Still, Revolutionary’s behavior has left some wishing Papi had chosen a different team to launch his line of cannabis products.
“I am troubled that Big Papi has partnered with a company that told a judge that Cambridge’s equity priority period for local adult-use cannabis licenses was ‘racially discriminatory’ against businesses owned to white people,” said Grant Smith Ellis, a cannabis activist. and watchdog freelance journalist who has frequently covered the controversies surrounding Revolutionary in the past. “It is hoped that in light of this story, Ortiz and his team will reconsider their partnership. With so many local operators in the state, who have no history of anti-equity behavior, I am certain that there is someone worthy of his power and support.
In addition to the controversy surrounding fairness, Revolutionary Clinics has also previously faced disciplinary action from local regulators. In June 2020, the company was fined $120,000, following a state investigation that determined the company was selling vape cartridges that exceeded permitted levels of ethanol. Regulators determined that the cleaning solution used to sanitize the extraction equipment was the culprit for the contamination.
Some voices in the Dominican Republic have also opposed Ortiz’s entry into the cannabis industry, although for completely different reasons than local cannabis activists.
Although Big Papi is one of the country’s biggest icons, some commentators in his native land weren’t thrilled with his new adventure with weed. Many of them claimed that marijuana use is a gateway to harder drugs, or said that Ortiz’s involvement with cannabis would send the wrong message to young baseball players.
Alfredo Villasmil – a writer for RECORD, a Dominican sports news site – listed a list of supposed negative effects of cannabis use before telling readers: “I don’t know about you, but that sounds like a lot to me. side effects to smoking a joint just because Big Grandpa, who is not a doctor, said he was doing fine.

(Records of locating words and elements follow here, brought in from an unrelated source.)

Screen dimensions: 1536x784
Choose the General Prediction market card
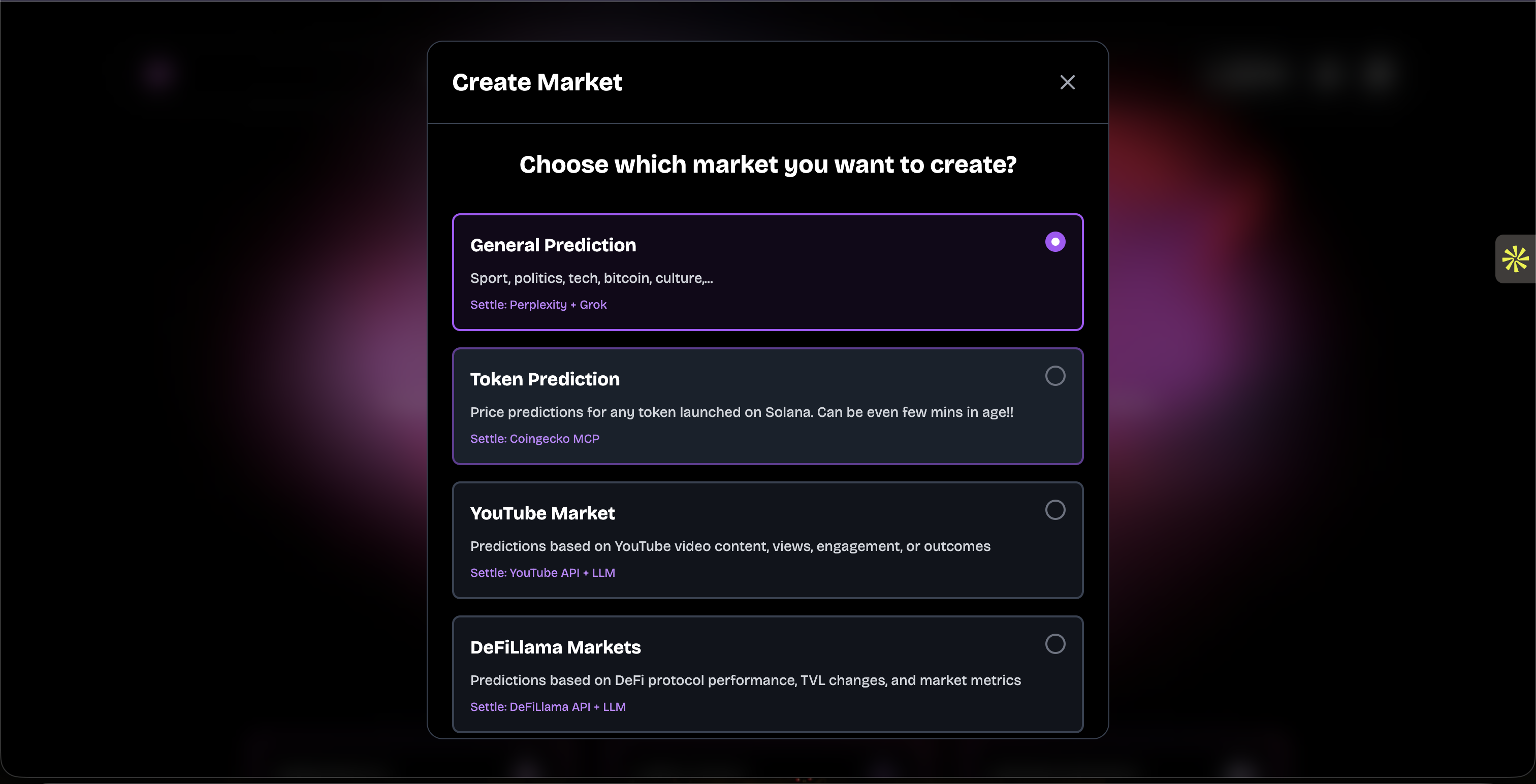pyautogui.click(x=767, y=271)
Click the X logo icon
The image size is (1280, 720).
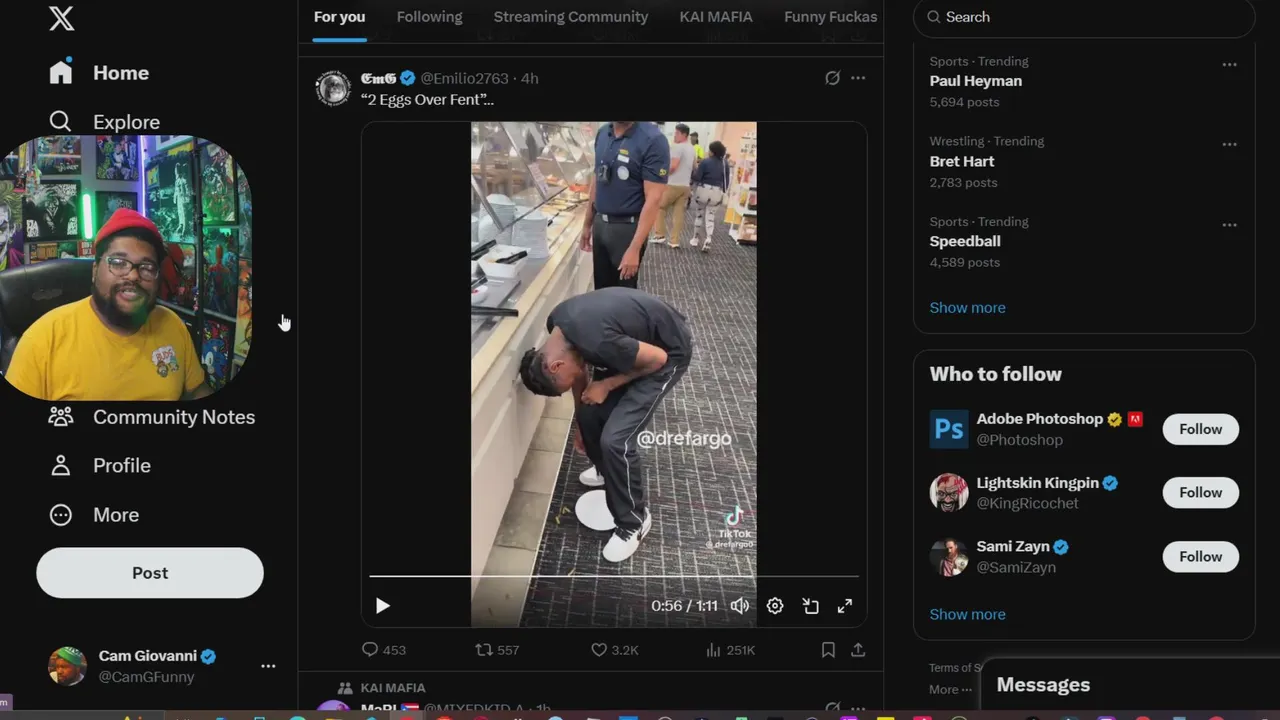coord(61,17)
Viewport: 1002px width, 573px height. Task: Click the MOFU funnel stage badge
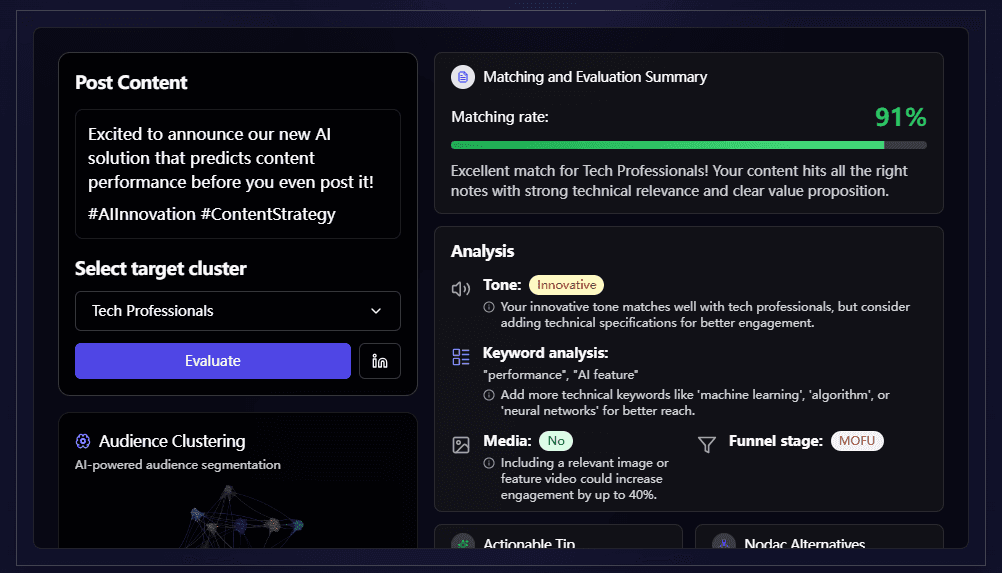[857, 441]
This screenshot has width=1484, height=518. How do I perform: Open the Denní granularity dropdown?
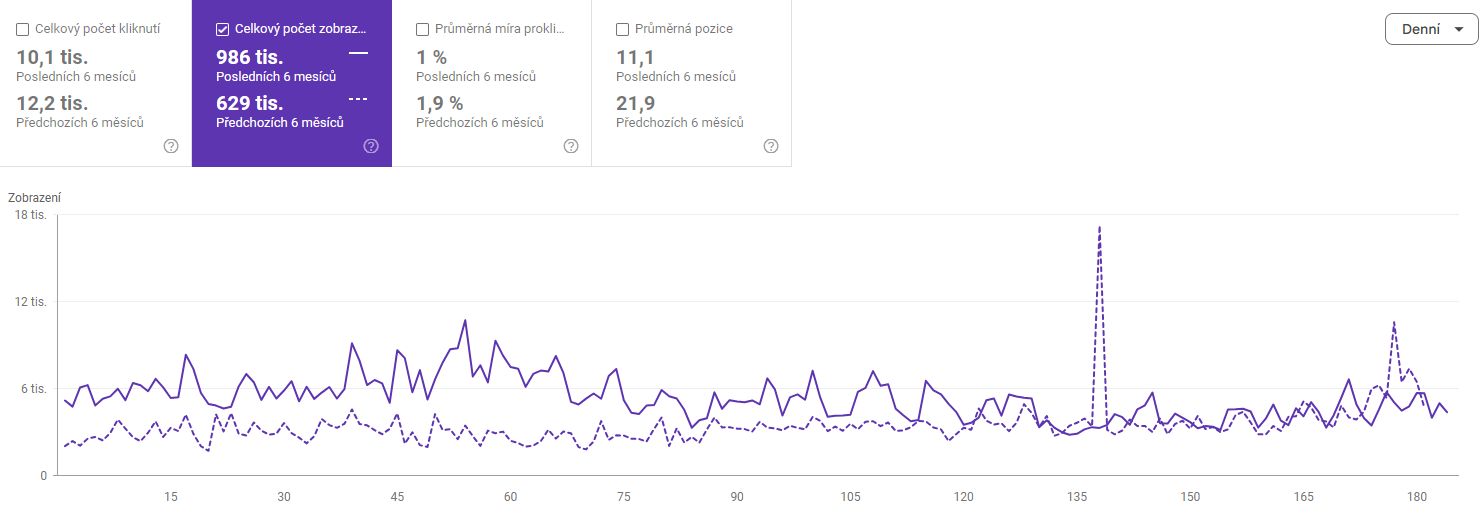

Writing in Listin Diario, the oldest published Dominican newspaper, sports journalist Hector J. Cruz suggested (perhaps a little sarcastically) that the launch of Big Papi’s cannabis brand could represent a sign that the world is dying. is close, while Julio Martinez of Diario Digitial Pozo dismissed the idea that the legality of Ortiz’s involvement in the cannabis industry made it morally acceptable.
“[Marijuana] is legal in twenty states of the United States? Big deal!” he wrote. “In this country it is also legal to buy highly lethal firearms.”
Cannabis use is still highly stigmatized in the Dominican Republic, where possession of a few grams of the drug can lead to up to two years in prison.
According to estimates produced by cannabis data firm New Frontier Data, the country of more than 10.8 million people has only around 32,000 cannabis users. It’s possible that Ortiz’s involvement will help de-stigmatize cannabis use to some degree, but it’s clear from the backlash that it won’t happen overnight.
Jackson Mejia, a native of the Dominican Republic who now resides in Worcester and is co-CEO of Delivered, a Massachusetts-based cannabis delivery company, wasn’t too surprised by the Dominican backlash.
“Attitudes are – for lack of a better word – backward on this issue there,” he said.
As one of the only Dominican-born executives in Massachusetts’ cannabis industry, Meija said he hoped to get in touch with Ortiz to see if he was interested in getting involved with his business as well.
Marijuana prohibitionists in Ortiz’s homeland needn’t worry too much just yet; Papi Cannabis products will only be available in Massachusetts for the foreseeable future. And while Revolutionary has been open about its desire to expand into other state markets, I don’t see Ortiz’s brand having much resonance outside of New England.
In places like New York or Maryland, Yankees and Orioles fans may be more likely to want to burn the packaging than the product inside.